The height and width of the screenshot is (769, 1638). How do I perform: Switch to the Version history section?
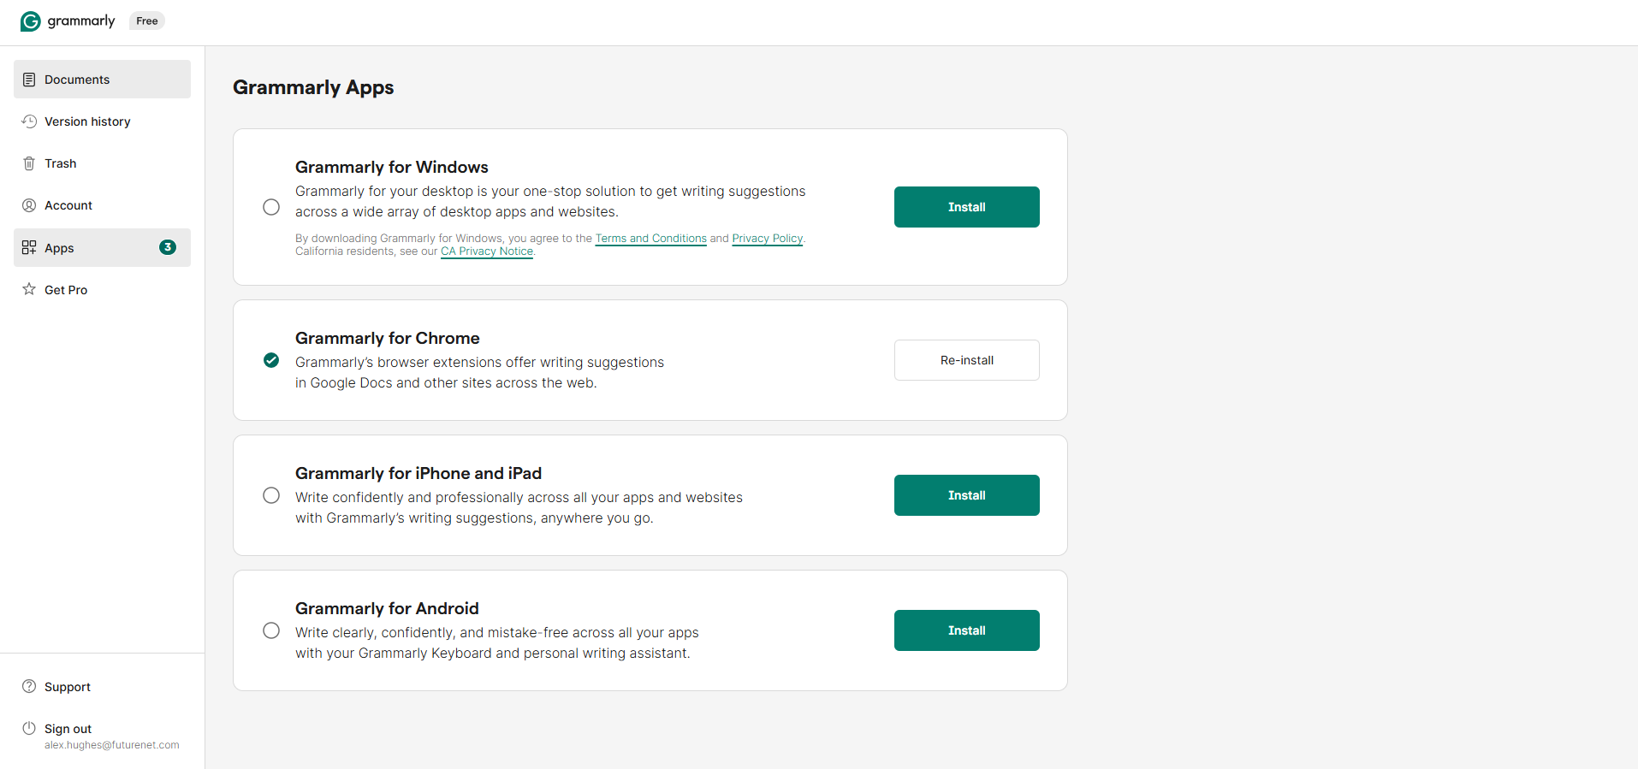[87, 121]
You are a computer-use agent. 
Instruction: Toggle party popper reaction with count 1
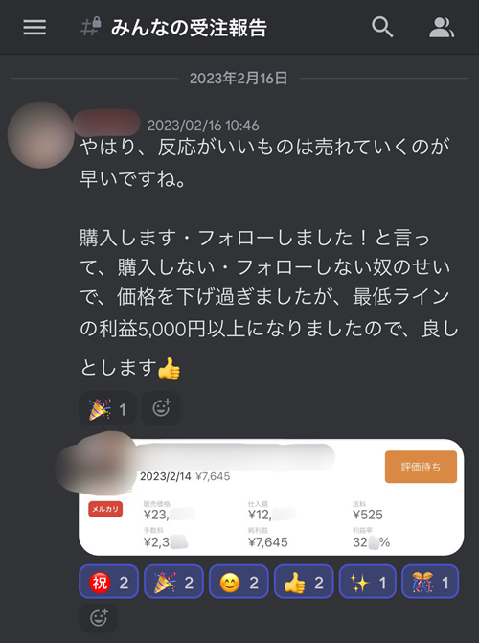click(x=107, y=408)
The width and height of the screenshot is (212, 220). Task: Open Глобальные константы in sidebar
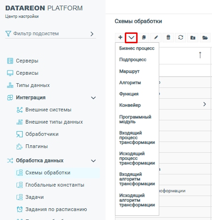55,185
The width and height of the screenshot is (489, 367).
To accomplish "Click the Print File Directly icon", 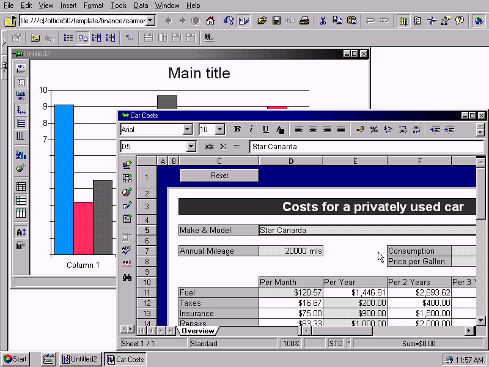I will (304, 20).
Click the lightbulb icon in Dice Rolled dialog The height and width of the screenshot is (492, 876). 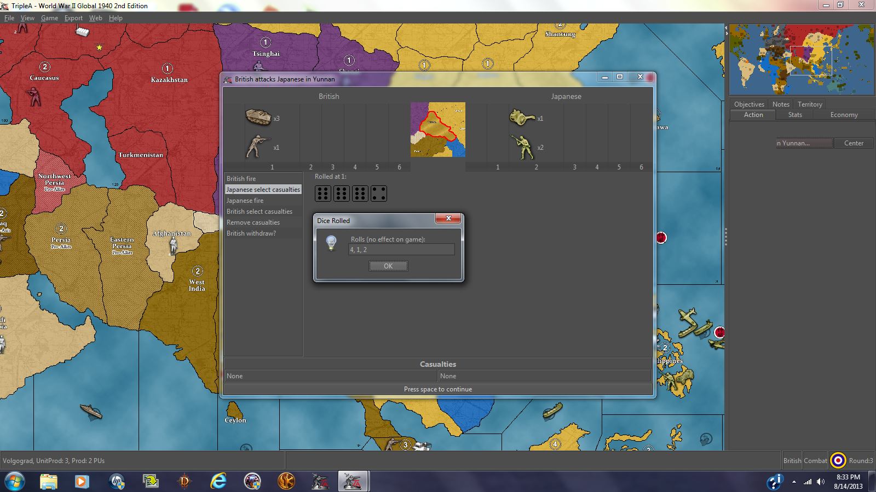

--

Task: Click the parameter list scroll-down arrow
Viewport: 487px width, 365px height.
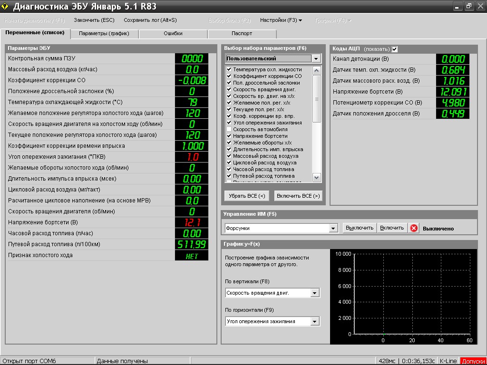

---

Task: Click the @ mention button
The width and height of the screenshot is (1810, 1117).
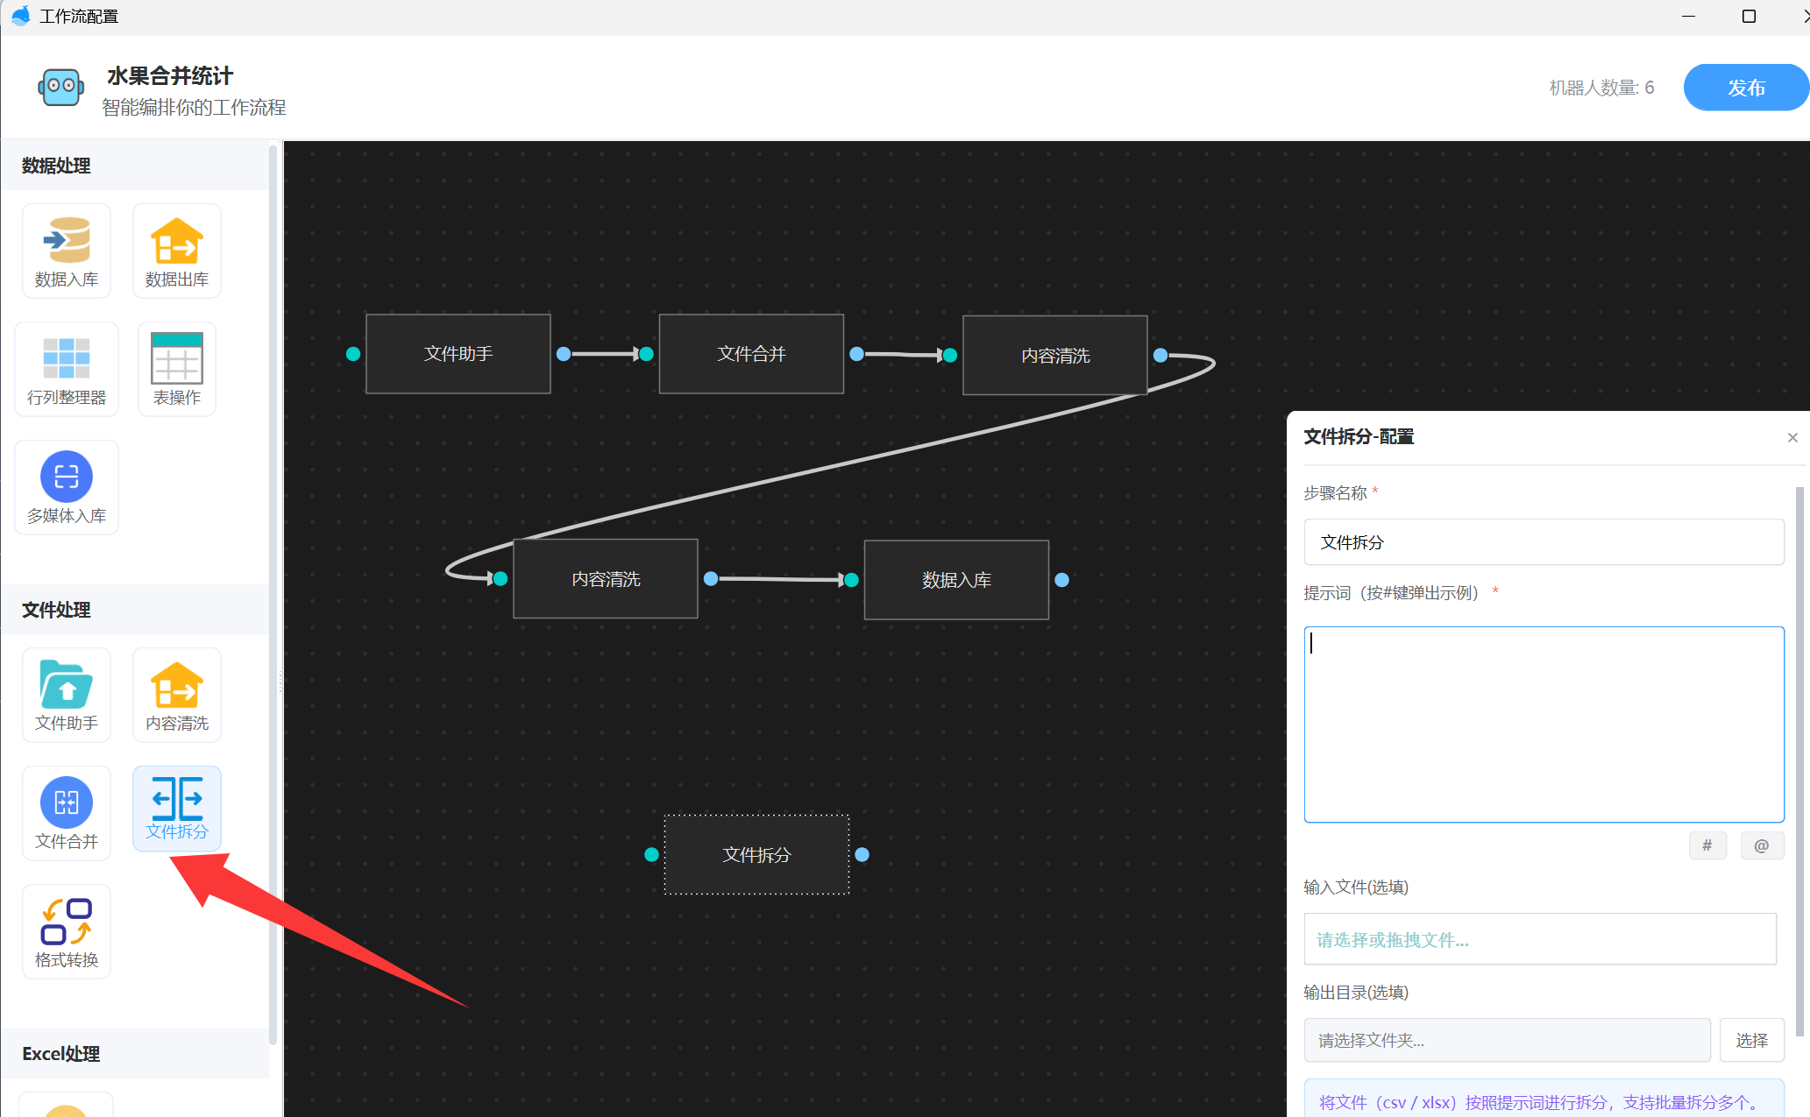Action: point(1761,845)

SHORT TASK: Rewrite every line of the data from the line with "Task: Click the @ mention button" up to and including the line with "Action: point(1761,845)", keeping the request text but scaling each coordinate in the answers by 1.05 and rounding to whole numbers, with halves rounded up. Reproduce only those lines, and omit the pictures.

ANSWER:
Task: Click the @ mention button
The width and height of the screenshot is (1810, 1117).
Action: point(1849,887)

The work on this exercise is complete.